When I am using cluster command with a set cutoff value, it automatically changes the cutoff value. Here is the example (from log file)
_mothur > cluster(column=adultfinal.dist, name=adult.names, cutoff=0.10)
********************###########
Reading matrix: |||||||||||||||||||||||||||||||||||||||||||||||||||
changed cutoff to 0.028546
Output File Names:
adultfinal.an.sabund
adultfinal.an.rabund
adultfinal.an.list
It took 29964 seconds to cluster._
I had cutoff value set to 0.10, but it changed to 0.028546.
Any suggestions please?
Thanks
This is one of our common questions, here’s Pat’s explanation. “This is a product of using the average neighbor algorithm with a sparse distance matrix. When you run cluster, the algorithm looks for pairs of sequences to merge in the rows and columns that are getting merged together. Let’s say you set the cutoff to 0.05. If one cell has a distance of 0.03 and the cell it is getting merged with has a distance above 0.05 then the cutoff is reset to 0.03, because it’s not possible to merge at a higher level and keep all the data. All of the sequences are still there from multiple phyla. Incidentally, although we always see this, it is a bigger problem for people that include sequences that do not fully overlap.” I would suggest increasing your cutoff.
I set a cutoff of 0.05, and it changed the cutoff to 0.0482271. Is this a big problem? You say to increase the cutoff, what would you recommend increasing it to?
Thanks!
It is not a problem. The recommendation to increase the cutoff is to resolve the problem of the cutoff dropping below a value you were looking to see, :).
Ok great.
But what does this cutoff actually mean … sorry, relatively new to this.

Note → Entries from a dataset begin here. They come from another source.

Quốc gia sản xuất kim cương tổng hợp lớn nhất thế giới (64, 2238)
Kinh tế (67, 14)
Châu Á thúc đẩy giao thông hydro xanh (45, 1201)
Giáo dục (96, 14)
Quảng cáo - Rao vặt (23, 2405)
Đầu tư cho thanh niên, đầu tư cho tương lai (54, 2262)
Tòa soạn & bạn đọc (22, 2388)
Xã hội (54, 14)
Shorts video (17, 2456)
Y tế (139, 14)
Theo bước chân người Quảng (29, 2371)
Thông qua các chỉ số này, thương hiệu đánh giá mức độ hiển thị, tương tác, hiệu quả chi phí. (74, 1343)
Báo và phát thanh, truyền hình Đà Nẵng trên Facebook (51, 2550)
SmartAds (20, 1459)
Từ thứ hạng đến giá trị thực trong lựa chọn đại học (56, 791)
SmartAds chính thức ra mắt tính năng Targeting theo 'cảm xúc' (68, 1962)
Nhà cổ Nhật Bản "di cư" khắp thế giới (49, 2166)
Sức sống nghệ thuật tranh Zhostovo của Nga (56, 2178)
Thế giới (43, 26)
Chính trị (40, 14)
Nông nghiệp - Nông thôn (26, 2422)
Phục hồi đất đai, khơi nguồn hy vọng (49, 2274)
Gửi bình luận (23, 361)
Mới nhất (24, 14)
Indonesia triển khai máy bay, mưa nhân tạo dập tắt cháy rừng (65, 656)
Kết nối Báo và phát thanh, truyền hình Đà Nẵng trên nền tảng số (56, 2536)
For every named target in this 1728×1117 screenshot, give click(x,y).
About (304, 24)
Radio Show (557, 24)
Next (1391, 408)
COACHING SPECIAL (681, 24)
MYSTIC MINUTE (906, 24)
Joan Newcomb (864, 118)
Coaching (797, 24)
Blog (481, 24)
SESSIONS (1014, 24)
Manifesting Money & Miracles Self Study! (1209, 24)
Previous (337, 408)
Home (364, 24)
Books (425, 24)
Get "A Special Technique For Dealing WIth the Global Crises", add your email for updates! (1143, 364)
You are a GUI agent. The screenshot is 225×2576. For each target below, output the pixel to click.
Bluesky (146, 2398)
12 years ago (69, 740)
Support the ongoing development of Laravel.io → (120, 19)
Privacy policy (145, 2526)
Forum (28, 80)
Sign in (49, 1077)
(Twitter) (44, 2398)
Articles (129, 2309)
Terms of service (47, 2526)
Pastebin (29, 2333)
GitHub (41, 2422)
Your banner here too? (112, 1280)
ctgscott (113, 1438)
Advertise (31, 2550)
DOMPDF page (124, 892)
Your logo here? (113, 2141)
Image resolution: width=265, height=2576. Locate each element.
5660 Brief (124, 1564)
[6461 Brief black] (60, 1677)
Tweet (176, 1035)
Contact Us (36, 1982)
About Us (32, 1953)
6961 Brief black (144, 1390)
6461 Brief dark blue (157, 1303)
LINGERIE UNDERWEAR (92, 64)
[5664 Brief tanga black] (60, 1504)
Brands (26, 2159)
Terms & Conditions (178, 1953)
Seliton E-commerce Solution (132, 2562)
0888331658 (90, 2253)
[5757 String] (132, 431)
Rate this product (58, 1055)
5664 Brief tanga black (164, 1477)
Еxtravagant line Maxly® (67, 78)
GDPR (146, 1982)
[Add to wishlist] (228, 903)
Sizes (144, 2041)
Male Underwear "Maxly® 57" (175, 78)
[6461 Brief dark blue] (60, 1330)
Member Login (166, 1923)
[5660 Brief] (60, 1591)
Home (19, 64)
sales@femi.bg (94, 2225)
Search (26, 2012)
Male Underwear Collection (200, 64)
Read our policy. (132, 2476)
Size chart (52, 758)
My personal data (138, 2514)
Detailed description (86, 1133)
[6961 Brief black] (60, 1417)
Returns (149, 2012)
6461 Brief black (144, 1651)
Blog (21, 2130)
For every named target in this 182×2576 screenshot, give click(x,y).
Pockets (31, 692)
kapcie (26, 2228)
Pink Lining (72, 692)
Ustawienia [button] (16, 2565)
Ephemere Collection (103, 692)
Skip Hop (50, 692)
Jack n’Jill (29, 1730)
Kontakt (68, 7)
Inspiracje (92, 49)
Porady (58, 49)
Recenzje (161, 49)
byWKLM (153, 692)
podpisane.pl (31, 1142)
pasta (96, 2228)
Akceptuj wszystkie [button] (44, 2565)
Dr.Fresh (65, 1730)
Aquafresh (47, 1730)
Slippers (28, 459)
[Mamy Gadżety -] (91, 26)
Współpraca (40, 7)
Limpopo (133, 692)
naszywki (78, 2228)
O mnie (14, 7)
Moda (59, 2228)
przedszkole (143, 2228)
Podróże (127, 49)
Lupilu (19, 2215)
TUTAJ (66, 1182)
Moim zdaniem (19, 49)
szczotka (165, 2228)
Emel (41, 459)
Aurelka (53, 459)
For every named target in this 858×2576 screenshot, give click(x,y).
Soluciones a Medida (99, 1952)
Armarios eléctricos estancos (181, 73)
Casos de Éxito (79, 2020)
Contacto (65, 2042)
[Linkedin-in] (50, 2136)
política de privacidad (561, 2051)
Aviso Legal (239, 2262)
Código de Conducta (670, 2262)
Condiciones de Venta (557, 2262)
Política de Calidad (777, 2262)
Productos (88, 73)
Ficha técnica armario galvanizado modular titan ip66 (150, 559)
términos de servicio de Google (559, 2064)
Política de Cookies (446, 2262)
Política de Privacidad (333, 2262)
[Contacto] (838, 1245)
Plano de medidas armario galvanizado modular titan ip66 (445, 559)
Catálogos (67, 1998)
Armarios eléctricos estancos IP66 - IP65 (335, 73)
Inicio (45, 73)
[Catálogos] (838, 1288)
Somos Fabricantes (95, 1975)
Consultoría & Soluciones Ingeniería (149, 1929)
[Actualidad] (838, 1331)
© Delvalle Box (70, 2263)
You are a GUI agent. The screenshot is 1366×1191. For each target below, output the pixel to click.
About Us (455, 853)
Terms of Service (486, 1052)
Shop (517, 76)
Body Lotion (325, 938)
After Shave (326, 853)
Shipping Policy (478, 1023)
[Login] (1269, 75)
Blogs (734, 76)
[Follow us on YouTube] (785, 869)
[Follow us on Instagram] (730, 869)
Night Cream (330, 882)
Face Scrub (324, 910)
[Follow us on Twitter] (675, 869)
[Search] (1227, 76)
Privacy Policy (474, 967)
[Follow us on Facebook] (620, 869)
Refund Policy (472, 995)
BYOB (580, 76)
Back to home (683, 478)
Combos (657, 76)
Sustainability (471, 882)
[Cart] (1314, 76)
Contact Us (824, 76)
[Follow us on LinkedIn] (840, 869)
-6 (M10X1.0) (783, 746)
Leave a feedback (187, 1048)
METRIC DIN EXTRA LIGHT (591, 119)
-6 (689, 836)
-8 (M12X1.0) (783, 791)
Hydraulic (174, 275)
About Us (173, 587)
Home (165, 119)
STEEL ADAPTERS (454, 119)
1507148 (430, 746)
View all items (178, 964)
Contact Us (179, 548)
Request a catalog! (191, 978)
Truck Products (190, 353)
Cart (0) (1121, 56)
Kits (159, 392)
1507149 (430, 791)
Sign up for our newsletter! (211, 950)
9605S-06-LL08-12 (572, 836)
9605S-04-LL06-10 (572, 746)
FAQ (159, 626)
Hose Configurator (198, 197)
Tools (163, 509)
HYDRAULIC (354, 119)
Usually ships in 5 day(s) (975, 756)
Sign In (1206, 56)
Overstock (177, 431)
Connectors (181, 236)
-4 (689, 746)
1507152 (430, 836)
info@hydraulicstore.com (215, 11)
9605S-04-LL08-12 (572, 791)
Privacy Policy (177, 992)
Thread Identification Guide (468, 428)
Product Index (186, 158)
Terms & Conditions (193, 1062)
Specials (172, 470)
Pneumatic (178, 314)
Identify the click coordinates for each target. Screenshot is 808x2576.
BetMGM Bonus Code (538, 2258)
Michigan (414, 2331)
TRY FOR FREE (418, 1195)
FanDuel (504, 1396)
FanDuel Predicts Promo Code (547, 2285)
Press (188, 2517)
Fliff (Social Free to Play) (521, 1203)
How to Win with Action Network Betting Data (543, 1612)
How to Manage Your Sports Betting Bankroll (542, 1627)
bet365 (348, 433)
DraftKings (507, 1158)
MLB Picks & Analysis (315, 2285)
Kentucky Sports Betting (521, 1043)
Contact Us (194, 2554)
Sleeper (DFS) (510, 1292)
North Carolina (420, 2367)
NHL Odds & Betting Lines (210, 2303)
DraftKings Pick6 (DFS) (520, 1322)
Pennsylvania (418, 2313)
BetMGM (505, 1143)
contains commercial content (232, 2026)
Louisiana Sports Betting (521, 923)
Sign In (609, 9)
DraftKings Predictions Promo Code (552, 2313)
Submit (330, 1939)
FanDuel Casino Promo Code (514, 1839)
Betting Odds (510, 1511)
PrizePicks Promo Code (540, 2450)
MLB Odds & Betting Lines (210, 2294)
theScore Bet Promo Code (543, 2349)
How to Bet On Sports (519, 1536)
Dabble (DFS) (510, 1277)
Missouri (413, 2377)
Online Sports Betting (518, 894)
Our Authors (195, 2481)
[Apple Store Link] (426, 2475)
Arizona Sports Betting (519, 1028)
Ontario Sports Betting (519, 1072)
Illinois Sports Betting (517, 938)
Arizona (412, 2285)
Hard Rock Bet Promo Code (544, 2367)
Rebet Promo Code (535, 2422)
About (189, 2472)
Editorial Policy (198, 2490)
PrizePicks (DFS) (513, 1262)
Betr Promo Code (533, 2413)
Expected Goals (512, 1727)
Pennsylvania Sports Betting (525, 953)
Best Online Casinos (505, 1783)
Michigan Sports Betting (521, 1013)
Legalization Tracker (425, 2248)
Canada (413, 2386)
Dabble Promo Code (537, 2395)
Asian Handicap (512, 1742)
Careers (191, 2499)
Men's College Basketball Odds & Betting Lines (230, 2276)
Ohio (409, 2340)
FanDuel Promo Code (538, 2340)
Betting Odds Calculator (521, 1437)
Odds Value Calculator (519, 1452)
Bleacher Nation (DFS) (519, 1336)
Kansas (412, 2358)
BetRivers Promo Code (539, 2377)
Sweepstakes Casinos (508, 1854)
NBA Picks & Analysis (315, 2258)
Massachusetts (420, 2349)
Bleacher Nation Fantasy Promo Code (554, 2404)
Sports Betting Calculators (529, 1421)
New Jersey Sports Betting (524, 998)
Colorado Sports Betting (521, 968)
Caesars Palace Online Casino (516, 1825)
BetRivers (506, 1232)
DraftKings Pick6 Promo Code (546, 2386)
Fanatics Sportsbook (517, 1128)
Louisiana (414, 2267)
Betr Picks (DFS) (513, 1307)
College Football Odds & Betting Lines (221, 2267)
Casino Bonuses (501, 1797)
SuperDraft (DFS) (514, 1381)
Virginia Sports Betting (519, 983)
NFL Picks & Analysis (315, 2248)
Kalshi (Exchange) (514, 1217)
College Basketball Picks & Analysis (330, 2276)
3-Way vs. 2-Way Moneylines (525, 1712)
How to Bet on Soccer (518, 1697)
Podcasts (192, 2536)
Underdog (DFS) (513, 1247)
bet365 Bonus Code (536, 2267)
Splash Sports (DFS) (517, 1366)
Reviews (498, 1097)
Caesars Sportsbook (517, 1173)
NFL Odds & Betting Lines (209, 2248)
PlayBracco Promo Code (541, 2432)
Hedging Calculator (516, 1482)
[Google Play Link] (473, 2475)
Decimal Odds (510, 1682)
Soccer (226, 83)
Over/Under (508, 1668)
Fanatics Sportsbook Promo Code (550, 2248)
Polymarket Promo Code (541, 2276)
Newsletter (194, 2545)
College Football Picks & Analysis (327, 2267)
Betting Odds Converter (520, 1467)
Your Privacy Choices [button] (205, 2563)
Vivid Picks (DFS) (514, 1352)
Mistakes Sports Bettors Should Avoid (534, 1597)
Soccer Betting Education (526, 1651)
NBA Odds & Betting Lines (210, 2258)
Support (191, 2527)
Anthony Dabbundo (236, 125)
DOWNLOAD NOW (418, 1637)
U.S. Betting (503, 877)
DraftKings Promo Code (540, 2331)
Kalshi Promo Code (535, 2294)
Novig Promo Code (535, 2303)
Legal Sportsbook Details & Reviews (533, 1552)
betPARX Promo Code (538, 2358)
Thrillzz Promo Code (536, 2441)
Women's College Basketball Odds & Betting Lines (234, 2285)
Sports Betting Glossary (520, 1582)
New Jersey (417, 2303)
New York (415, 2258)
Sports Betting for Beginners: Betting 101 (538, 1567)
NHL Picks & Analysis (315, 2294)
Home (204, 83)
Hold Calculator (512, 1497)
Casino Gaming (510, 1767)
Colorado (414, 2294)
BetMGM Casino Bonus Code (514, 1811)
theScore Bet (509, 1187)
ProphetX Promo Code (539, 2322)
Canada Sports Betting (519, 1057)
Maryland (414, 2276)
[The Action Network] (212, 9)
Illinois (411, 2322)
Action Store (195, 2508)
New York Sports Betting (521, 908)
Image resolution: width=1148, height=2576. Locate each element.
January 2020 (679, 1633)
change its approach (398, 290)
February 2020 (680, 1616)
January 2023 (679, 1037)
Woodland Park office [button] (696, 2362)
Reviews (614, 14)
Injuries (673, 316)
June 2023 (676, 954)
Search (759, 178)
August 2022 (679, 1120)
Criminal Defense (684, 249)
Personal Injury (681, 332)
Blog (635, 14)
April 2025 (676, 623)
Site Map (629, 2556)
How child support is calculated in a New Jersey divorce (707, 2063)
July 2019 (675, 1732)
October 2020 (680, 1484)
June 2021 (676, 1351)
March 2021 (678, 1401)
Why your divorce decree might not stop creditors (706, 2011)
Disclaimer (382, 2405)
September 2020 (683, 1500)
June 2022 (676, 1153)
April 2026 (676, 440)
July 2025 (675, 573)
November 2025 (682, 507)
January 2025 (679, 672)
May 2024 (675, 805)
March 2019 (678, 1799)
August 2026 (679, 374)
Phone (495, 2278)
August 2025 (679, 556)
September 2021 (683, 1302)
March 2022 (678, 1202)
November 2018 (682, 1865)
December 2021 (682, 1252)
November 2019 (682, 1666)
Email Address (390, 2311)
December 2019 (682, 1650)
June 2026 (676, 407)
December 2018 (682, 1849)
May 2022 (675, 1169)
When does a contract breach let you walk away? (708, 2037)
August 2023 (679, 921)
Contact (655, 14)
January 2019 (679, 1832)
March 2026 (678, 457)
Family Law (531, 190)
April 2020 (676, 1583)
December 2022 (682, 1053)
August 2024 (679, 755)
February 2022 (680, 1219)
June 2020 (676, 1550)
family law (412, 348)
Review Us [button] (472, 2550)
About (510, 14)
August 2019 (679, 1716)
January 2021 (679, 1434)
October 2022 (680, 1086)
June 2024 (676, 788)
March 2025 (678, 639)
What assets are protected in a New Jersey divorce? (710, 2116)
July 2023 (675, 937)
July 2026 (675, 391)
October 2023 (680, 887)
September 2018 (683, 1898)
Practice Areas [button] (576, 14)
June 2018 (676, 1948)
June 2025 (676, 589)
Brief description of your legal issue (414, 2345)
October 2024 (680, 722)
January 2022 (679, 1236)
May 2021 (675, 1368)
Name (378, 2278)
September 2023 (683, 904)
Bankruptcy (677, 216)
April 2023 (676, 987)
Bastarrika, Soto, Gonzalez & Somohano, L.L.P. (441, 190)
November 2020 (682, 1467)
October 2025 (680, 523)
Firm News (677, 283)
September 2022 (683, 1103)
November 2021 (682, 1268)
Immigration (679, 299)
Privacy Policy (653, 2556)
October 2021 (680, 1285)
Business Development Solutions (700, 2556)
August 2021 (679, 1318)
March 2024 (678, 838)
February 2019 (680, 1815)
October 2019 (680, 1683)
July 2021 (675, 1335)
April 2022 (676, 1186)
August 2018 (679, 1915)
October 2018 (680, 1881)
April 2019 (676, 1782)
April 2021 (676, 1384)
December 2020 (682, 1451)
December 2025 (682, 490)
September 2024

And does it cause a problem if I’m comparing this dataset with a cutoff of 0.4 to a different dataset that has a cutoff of 0.5?
Thanks!
The cutoff is used to boost speed and save memory. It does this by “ignoring” distances above the cutoff. For example, if you know that you are only interested in OTUs formed at a distance below 0.10, why keep a distance that is greater than 0.10? Because of average neighbor clustering method you might be interested in saving the distances smaller than 0.25, but you don’t need all the distances. What do you mean by comparing the two datasets?